* [What this task involves] Entries follow. Give back exactly the lines starting at the one containing "Task: Click the Spain" and ending at the one containing "You are a computer-use agent. The", and no other lines.

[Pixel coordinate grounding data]
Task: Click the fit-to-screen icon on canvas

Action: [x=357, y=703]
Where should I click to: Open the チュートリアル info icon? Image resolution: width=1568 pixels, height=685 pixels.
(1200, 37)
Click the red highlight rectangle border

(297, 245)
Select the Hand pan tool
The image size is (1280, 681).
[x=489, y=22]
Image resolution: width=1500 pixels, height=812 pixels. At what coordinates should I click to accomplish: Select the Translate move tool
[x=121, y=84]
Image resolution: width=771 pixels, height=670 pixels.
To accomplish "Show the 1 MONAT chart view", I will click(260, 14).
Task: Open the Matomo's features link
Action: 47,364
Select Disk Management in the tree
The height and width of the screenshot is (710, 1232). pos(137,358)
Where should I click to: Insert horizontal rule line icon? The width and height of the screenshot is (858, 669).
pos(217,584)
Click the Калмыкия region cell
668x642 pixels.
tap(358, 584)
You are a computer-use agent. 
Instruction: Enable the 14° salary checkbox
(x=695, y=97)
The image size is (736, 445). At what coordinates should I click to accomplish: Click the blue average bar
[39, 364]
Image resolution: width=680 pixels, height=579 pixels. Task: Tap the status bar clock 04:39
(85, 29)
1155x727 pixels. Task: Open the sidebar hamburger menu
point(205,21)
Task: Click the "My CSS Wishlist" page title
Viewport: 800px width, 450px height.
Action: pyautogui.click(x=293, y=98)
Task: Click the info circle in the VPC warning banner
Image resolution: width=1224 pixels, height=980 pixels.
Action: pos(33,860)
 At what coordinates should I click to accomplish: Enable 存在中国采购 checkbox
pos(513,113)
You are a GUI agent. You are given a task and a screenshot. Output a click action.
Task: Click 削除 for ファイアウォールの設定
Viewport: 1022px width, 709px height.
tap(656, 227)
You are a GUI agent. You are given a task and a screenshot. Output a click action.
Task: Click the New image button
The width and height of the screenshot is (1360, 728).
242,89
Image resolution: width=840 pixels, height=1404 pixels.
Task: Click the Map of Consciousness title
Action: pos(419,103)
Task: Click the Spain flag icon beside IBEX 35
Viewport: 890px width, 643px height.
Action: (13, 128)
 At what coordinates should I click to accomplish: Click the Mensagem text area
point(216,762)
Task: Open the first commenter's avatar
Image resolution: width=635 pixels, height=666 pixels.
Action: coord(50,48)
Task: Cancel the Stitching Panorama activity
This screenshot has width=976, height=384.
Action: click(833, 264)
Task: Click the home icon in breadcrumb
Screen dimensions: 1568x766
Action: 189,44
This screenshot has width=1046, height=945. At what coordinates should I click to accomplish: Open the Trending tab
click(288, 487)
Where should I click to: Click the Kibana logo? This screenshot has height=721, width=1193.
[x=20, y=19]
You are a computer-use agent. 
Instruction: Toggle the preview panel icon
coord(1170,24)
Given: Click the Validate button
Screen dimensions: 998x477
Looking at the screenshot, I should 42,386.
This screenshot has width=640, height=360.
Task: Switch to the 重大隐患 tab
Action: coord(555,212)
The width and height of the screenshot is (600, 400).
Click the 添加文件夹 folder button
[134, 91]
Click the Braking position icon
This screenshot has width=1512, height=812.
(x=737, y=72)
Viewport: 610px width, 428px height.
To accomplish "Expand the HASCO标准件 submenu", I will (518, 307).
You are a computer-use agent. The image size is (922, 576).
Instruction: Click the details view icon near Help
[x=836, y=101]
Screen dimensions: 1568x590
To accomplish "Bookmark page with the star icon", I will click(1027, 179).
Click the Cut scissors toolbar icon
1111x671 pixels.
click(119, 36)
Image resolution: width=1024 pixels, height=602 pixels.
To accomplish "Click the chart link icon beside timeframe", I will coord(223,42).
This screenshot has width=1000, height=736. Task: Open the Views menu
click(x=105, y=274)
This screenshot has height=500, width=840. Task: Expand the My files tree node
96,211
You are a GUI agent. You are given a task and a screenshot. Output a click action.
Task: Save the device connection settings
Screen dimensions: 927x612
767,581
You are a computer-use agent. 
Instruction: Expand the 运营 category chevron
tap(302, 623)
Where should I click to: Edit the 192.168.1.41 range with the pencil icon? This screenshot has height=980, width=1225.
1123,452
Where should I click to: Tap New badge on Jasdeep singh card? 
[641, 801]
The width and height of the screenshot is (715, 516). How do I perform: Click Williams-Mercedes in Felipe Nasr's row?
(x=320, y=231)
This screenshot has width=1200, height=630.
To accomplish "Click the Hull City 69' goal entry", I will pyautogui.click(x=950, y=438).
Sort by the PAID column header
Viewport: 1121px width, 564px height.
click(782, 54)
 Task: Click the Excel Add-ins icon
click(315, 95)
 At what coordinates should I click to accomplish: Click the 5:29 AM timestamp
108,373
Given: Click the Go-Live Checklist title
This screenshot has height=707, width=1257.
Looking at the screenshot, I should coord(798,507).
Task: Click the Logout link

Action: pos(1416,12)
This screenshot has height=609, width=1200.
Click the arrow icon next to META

* [Reply to the exercise]
Task: Click the Spain flag icon beside IBEX 35
Viewport: 890px width, 643px height.
Action: (13, 128)
 At what coordinates should I click to accomplish: Click the Mensagem text area
point(216,762)
Task: Open the first commenter's avatar
Image resolution: width=635 pixels, height=666 pixels.
Action: coord(50,48)
Task: Cancel the Stitching Panorama activity
This screenshot has width=976, height=384.
Action: click(833, 264)
Task: Click the home icon in breadcrumb
Screen dimensions: 1568x766
Action: 189,44
This screenshot has width=1046, height=945. At what coordinates should I click to accomplish: Open the Trending tab
click(288, 487)
Where should I click to: Click the Kibana logo? This screenshot has height=721, width=1193.
[x=20, y=19]
You are a computer-use agent. 
Instruction: Toggle the preview panel icon
coord(1170,24)
Given: Click the Validate button
Screen dimensions: 998x477
Looking at the screenshot, I should 42,386.
This screenshot has width=640, height=360.
Task: Switch to the 重大隐患 tab
Action: coord(555,212)
The width and height of the screenshot is (600, 400).
Click the 添加文件夹 folder button
[134, 91]
Click the Braking position icon
This screenshot has width=1512, height=812.
(x=737, y=72)
Viewport: 610px width, 428px height.
To accomplish "Expand the HASCO标准件 submenu", I will (518, 307).
You are a computer-use agent. The image size is (922, 576).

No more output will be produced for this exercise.